Failing School Systems: The popular myth is that K-12 education in the United States has not changed much for the last hundred years and that we have made only incremental improvements in outcomes. We certainly do not yet have the outcomes we want, but in reality, NAEP reading and math scores are at their highest levels as are graduation rates. In fact, many of the effective teaching strategies that lead to deeper learning and are common in high-scoring countries such as Finland are also found in many U.S. classrooms. Powerful professional learning strategies such as lesson study, common in Japan, have become more widespread in the United States. What limits the spread of these practices is not educator resistance, but insufficient funding and an overemphasis on test scores as the central outcome goal.

What separates education in the United States from so-called competitor counties is that on average, socioeconomic status explains far more of the variation in test scores in the United States than in other industrialized countries. But, as many researchers have pointed out, it is not the presence of unions, tenure, or collective bargaining that explains that difference. A more plausible explanation is that the more successfully scoring countries have far more substantial social support systems to mediate the negative effects of poverty. A far stronger argument can be made that we need to change our focus — especially in struggling schools — from the drudgery of high consequence driven test-prep to engaging students to be critical thinkers and active investigators in meaningful subject matter. Or, even better, from spending millions on testing to spending millions on support services. In addition, the evidence is mounting that schools can also teach essential non-cognitive competencies, such as persistence, ethics, empathy and collaboration. Since the latter are not easily subject to measurement, the continued focus on testing narrow, more easily measured subject matter diverts important attention from their development.

[Dataset rows]
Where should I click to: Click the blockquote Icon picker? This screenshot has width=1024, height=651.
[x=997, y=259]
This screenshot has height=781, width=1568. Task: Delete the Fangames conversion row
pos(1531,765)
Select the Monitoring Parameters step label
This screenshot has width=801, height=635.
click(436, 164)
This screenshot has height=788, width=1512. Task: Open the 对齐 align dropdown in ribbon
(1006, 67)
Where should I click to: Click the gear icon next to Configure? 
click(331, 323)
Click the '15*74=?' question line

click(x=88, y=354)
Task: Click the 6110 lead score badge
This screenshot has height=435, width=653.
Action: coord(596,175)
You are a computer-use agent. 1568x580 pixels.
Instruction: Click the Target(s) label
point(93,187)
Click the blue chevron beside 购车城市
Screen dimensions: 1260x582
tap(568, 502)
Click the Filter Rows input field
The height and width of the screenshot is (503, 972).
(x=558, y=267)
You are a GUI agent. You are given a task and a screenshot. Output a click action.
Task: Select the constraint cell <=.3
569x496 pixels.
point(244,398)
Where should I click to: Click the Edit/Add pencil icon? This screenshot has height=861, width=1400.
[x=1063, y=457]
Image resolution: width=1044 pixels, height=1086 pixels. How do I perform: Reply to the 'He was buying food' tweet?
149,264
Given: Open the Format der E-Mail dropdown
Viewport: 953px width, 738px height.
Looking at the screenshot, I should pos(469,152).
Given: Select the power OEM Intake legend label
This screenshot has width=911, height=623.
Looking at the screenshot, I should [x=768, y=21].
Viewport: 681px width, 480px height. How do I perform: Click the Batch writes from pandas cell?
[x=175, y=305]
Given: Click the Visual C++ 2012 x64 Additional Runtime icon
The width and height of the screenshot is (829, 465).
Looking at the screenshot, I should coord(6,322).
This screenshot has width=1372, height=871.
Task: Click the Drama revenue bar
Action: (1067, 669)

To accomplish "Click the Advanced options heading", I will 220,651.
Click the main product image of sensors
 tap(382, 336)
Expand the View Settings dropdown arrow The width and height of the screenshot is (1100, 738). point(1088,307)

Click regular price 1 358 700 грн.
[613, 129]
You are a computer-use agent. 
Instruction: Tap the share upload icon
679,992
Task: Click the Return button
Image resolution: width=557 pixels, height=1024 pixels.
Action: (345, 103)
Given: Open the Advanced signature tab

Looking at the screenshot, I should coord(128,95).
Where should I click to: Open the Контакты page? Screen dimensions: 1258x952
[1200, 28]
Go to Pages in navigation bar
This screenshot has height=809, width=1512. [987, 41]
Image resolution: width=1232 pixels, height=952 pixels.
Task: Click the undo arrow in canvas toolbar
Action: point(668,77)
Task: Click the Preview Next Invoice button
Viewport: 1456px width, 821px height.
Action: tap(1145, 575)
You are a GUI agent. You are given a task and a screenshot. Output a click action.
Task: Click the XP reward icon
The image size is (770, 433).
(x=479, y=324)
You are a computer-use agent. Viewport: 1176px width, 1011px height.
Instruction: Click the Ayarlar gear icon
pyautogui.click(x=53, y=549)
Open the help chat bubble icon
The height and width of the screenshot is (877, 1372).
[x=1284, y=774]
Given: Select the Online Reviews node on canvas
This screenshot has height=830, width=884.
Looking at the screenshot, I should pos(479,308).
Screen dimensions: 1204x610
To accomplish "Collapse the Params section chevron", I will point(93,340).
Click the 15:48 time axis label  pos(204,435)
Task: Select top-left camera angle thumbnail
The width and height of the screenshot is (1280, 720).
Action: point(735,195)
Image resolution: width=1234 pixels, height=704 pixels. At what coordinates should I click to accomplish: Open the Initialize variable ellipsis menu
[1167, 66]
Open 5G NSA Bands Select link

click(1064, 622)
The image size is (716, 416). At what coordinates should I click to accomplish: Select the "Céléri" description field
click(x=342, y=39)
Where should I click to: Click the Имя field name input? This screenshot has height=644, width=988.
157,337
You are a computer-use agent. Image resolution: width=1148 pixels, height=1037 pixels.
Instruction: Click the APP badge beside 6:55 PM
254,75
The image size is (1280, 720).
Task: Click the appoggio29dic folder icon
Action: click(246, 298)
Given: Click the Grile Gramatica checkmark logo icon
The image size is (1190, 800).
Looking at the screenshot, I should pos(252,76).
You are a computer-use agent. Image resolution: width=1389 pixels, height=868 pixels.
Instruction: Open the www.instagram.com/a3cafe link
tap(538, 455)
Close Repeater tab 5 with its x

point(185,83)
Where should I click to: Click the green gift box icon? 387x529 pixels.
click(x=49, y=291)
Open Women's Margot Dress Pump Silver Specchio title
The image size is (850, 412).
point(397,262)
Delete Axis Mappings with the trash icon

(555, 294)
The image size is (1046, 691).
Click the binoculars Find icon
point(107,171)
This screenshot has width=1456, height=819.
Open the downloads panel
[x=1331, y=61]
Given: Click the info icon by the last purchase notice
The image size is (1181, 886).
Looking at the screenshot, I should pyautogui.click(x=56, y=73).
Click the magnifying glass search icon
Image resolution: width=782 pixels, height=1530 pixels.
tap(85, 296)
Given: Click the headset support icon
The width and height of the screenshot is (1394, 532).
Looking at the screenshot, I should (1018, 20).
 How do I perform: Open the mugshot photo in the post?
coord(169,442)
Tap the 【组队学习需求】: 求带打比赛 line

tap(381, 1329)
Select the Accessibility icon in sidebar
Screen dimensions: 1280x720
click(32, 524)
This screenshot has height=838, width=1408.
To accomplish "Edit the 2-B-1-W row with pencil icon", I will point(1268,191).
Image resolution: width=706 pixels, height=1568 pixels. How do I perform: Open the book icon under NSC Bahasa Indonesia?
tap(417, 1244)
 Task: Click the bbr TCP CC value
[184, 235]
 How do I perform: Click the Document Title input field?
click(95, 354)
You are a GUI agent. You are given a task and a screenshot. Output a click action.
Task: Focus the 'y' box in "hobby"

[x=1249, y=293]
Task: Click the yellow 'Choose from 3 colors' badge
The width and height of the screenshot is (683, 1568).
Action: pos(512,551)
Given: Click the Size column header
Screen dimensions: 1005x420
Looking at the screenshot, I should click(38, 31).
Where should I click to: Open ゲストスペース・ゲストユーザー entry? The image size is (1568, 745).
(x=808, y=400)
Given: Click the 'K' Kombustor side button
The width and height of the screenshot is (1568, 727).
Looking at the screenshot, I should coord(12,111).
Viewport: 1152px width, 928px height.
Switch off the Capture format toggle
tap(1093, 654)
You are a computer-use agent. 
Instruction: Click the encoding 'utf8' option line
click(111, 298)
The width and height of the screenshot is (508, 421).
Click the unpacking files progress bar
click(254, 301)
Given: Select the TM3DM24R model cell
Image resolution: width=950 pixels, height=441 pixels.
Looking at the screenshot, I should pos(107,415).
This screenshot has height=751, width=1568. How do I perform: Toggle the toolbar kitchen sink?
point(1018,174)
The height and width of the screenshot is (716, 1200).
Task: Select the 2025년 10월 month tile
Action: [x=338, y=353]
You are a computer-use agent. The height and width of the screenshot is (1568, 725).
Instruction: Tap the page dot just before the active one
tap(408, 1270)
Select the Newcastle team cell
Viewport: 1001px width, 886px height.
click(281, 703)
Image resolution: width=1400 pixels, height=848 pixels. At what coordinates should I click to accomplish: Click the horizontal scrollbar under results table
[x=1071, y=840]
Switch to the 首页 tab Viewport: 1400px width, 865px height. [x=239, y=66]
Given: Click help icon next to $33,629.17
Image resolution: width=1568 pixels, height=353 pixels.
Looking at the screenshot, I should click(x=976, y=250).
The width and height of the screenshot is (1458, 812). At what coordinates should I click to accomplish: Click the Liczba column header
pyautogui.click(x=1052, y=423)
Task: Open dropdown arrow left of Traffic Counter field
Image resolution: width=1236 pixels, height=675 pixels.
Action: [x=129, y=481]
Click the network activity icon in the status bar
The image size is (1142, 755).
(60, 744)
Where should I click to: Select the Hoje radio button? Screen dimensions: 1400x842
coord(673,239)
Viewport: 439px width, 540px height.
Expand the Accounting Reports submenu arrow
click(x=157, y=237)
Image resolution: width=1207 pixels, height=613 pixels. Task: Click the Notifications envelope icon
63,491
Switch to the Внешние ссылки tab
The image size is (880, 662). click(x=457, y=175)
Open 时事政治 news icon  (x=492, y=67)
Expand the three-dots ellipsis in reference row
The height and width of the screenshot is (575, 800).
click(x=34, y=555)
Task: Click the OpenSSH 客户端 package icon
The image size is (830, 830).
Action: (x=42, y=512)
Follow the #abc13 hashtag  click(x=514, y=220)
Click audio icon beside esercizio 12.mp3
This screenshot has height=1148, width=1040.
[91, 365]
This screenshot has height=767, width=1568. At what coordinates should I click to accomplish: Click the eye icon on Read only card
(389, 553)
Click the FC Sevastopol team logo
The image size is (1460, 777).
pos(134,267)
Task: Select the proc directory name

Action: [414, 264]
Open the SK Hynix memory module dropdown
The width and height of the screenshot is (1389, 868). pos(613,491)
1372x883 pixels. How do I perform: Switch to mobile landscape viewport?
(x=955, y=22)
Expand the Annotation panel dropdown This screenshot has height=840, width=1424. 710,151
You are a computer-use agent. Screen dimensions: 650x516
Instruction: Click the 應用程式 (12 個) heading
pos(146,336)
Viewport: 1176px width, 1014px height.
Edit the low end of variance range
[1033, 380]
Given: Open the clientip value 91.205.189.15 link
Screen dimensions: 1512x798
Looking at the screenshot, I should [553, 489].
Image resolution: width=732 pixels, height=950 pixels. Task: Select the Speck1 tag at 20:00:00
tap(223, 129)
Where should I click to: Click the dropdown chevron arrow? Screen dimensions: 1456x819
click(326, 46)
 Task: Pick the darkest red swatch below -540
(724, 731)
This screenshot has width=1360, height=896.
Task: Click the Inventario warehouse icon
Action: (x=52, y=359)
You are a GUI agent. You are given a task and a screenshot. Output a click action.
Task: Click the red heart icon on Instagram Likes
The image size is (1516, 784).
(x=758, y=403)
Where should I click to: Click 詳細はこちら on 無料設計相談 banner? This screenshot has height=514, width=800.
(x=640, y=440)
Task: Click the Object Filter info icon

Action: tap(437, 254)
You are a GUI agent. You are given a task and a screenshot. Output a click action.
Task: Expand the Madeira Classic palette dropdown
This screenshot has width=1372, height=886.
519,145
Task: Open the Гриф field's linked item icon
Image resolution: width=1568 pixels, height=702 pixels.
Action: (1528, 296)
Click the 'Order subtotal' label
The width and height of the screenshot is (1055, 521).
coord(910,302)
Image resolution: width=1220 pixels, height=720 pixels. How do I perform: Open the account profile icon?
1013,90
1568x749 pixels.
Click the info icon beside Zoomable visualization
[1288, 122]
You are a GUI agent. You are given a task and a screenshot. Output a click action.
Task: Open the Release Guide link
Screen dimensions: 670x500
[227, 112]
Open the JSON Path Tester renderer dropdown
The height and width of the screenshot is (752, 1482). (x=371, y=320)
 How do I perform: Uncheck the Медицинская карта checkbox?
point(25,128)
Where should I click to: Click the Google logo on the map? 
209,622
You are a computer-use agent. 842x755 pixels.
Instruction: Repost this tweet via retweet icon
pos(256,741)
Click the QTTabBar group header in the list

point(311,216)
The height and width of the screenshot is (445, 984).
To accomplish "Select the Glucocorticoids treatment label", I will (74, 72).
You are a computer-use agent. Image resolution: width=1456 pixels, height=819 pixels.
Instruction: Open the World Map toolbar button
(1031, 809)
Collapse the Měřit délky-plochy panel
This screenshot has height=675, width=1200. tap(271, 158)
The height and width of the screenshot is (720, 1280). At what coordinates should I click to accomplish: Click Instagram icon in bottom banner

YOUR TASK. Please repeat the passage on failing school systems from "Failing School Systems: The" to "central outcome goal.", switching "Finland" to "Singapore". Rely only on the passage on failing school systems.

ANSWER TO THIS TASK.
Failing School Systems: The popular myth is that K-12 education in the United States has not changed much for the last hundred years and that we have made only incremental improvements in outcomes. We certainly do not yet have the outcomes we want, but in reality, NAEP reading and math scores are at their highest levels as are graduation rates. In fact, many of the effective teaching strategies that lead to deeper learning and are common in high-scoring countries such as Singapore are also found in many U.S. classrooms. Powerful professional learning strategies such as lesson study, common in Japan, have become more widespread in the United States. What limits the spread of these practices is not educator resistance, but insufficient funding and an overemphasis on test scores as the central outcome goal.